Réunion du 17 avril 2013 à 11h15
Commission des affaires culturelles et de l'éducation

Photo issue du site de l'Assemblée nationale ou de WikipediaPatrick Bloche, président :

Vos interventions, comme cela a toujours été le cas dans notre Assemblée – quelles qu'aient été les majorités – lorsque nous avons évoqué la question de l'exception culturelle, visent toutes à promouvoir ou défendre cette dernière, laquelle est indispensable pour assurer la diversité des exceptions culturelles et, donc, le financement de toutes les créations artistiques, en particulier de celles dont nous savons qu'elles n'auraient sans cela aucune chance de diffusion, soumises qu'elles seraient à la seule logique commerciale.

M. Michel Piron a eu raison de souligner combien nous souhaiterions que le caractère universel de l'exception culturelle soit affirmé.

Les quatre représentants des groupes ont rappelé combien l'action de l'Assemblée nationale est primordiale et il est vrai qu'une proposition de résolution portée par une assemblée parlementaire peut avoir un écho conséquent, en particulier auprès de certains pays de l'Union européenne dans lesquels le poids du Parlement est institutionnellement plus important qu'en France.
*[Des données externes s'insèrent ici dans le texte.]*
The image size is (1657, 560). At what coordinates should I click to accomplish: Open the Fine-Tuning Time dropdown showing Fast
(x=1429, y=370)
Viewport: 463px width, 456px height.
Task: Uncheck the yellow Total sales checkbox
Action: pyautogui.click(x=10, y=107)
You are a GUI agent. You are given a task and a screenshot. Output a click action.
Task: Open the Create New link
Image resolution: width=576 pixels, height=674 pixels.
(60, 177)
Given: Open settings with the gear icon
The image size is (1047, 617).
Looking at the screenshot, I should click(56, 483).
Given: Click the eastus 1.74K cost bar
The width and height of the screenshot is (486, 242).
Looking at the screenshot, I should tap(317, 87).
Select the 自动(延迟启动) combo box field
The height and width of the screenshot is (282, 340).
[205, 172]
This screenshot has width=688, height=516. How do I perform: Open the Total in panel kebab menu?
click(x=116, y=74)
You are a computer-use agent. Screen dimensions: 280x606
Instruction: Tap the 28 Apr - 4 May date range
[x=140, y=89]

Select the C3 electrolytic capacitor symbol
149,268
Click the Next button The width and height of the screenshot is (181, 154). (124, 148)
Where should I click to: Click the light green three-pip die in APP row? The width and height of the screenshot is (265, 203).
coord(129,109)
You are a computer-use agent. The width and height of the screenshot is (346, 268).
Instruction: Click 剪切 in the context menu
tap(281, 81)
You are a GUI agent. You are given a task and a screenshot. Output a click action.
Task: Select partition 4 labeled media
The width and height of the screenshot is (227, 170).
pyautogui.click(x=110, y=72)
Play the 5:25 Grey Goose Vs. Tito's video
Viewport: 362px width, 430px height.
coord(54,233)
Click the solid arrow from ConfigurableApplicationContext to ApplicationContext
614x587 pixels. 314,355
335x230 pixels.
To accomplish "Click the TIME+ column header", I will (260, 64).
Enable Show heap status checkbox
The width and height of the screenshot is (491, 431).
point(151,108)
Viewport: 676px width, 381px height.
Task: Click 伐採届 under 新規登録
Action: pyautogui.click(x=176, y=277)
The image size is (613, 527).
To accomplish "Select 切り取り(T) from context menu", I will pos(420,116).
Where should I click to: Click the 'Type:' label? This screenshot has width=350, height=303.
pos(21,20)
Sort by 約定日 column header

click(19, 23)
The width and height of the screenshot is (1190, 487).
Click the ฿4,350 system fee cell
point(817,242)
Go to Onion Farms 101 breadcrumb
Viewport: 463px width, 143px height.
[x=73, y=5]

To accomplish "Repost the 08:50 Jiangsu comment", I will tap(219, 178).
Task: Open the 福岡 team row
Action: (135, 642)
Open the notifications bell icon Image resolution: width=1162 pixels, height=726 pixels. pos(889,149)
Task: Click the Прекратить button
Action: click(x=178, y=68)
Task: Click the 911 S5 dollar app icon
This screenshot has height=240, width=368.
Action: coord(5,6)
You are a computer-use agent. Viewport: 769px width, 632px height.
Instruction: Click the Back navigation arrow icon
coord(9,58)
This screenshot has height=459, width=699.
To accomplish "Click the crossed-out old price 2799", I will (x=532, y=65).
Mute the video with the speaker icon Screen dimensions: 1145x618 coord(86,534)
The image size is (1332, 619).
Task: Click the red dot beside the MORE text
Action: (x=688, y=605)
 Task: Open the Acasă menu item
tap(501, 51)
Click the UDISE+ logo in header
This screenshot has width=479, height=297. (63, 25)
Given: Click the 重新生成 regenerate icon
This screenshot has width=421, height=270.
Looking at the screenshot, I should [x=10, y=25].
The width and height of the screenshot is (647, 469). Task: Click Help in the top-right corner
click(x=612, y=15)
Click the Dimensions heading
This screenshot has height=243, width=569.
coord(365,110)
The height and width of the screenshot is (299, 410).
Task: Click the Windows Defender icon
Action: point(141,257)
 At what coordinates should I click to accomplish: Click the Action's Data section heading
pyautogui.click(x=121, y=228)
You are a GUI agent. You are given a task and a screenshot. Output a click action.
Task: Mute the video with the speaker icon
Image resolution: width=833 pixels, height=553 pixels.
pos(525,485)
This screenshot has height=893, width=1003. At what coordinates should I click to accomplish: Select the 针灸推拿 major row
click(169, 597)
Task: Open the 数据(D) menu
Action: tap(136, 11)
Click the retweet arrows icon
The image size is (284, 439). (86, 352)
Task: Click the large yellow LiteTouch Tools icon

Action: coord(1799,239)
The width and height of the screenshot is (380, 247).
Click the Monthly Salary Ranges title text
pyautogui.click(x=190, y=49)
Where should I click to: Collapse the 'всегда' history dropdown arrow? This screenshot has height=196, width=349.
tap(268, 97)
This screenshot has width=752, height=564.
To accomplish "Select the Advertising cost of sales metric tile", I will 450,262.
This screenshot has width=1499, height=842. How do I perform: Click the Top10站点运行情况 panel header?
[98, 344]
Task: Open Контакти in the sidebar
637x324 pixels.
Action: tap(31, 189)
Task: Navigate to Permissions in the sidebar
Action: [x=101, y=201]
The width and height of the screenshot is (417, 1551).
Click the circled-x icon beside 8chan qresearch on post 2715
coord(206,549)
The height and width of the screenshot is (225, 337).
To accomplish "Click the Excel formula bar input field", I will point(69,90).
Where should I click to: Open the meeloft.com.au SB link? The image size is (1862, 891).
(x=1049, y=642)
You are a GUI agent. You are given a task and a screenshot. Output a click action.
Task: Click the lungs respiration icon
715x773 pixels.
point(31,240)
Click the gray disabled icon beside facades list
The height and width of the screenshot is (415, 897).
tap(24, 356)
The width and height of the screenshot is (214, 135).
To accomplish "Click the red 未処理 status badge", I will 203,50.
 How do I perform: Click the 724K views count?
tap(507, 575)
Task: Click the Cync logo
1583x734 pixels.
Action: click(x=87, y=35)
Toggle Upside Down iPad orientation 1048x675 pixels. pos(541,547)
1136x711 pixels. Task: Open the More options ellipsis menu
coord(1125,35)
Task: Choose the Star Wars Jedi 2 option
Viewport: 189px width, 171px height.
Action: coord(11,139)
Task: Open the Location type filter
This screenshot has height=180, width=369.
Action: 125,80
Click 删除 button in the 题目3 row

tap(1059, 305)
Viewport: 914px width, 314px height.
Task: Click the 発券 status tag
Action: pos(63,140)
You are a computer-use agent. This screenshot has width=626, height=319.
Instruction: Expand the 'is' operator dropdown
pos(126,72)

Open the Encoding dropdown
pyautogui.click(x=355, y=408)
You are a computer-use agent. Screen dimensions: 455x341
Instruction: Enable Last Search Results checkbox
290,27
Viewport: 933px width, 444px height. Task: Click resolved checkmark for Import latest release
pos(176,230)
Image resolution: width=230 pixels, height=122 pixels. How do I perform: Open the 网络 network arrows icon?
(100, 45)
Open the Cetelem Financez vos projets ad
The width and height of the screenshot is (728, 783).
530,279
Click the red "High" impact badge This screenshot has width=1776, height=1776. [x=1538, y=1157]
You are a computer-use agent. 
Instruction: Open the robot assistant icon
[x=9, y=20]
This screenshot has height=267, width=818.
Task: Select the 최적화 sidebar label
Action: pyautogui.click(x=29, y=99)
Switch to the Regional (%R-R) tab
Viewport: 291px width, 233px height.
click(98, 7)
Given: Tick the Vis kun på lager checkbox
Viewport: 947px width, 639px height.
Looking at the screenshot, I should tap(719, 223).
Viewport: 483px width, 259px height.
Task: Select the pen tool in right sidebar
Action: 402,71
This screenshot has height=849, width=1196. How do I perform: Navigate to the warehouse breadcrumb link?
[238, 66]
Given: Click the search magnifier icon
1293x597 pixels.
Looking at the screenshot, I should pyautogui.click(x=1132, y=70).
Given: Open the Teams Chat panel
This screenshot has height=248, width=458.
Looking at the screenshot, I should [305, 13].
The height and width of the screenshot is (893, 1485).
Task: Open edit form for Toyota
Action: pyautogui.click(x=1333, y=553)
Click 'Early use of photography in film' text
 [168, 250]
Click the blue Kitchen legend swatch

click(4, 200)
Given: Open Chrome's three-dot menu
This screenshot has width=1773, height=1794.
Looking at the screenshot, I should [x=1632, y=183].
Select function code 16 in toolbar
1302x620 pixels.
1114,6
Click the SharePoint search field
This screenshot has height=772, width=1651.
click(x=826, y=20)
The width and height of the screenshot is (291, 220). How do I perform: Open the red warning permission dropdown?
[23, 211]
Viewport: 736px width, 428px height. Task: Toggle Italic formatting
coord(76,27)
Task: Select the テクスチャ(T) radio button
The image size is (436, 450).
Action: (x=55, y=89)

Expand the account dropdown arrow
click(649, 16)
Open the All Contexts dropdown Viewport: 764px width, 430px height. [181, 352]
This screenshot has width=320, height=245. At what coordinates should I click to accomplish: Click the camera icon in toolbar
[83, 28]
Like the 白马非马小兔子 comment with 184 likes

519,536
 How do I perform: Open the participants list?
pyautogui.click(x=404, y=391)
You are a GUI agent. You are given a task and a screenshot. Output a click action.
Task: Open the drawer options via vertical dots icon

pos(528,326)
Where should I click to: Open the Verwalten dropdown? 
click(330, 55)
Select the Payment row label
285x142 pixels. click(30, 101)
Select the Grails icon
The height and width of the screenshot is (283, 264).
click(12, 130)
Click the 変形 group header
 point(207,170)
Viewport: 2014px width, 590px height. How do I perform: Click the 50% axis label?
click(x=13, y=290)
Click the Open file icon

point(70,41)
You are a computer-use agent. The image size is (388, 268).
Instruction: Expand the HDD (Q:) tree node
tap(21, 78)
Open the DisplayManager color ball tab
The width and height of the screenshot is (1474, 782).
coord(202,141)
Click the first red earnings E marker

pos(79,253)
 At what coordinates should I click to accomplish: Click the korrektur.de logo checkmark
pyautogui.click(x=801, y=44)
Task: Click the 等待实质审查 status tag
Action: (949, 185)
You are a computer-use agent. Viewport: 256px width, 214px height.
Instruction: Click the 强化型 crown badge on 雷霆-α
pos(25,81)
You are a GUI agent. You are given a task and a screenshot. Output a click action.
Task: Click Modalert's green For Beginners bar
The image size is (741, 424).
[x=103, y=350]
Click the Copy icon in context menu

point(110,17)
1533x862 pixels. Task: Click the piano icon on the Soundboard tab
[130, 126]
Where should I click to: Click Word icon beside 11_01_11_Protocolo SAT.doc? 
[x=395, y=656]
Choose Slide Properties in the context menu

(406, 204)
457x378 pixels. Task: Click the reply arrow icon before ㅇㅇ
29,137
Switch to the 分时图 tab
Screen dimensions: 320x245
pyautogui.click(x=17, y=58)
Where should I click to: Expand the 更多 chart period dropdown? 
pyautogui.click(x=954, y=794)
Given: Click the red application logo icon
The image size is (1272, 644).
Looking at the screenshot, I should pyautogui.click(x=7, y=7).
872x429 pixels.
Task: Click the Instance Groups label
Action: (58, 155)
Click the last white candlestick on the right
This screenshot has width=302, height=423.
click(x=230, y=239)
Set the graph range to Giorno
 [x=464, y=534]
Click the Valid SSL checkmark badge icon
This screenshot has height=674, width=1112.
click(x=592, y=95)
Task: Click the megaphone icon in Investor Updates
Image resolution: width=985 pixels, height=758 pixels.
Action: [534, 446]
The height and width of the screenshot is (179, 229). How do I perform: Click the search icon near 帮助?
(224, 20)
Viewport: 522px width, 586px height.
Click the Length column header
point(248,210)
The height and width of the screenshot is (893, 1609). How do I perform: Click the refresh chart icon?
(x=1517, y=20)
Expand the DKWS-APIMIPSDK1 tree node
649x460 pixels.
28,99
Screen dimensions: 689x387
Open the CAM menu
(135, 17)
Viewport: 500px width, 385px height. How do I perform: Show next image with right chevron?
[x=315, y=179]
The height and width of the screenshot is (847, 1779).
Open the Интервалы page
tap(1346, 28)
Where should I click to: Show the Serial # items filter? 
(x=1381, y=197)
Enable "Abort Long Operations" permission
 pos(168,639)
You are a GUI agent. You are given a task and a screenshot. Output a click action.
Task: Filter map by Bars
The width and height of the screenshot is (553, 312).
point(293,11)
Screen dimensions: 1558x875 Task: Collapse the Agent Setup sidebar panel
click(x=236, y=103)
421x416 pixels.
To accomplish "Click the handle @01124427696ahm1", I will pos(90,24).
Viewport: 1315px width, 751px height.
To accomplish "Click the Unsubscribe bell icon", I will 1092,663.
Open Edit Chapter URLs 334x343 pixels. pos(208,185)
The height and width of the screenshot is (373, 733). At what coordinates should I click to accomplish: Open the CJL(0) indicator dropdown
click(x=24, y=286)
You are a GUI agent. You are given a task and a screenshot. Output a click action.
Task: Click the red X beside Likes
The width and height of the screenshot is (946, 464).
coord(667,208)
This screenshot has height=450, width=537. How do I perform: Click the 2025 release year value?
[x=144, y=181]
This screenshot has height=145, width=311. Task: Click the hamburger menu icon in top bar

Le calendrier, enfin, est parfaitement opportun car si nous travaillons dans l'urgence, nous n'en sommes pas moins efficaces puisqu'un conseil informel de déroulera dans la soirée et demain. Après le vote unanime de la Commission des affaires européennes, celui de notre Commission, affirmant la position de l'Assemblée nationale française, constituera un élément important de cette réunion en attendant le conseil des ministres de la culture et de la communication du mois de mai et le Conseil du 14 juin.

« Et après ? », m'avez-vous demandé. D'un point de vue stratégique, une fois cette proposition de résolution votée, notre pays devra gagner à sa cause d'autres États membres de l'Union européenne afin d'être majoritaire ou, à défaut, de parvenir à une minorité de blocage ou d'user du droit de veto. Vous le savez, nous sommes seuls, jusqu'ici, à vouloir exclure les secteurs culturels et audiovisuels des négociations entre les États-Unis et l'Union européenne.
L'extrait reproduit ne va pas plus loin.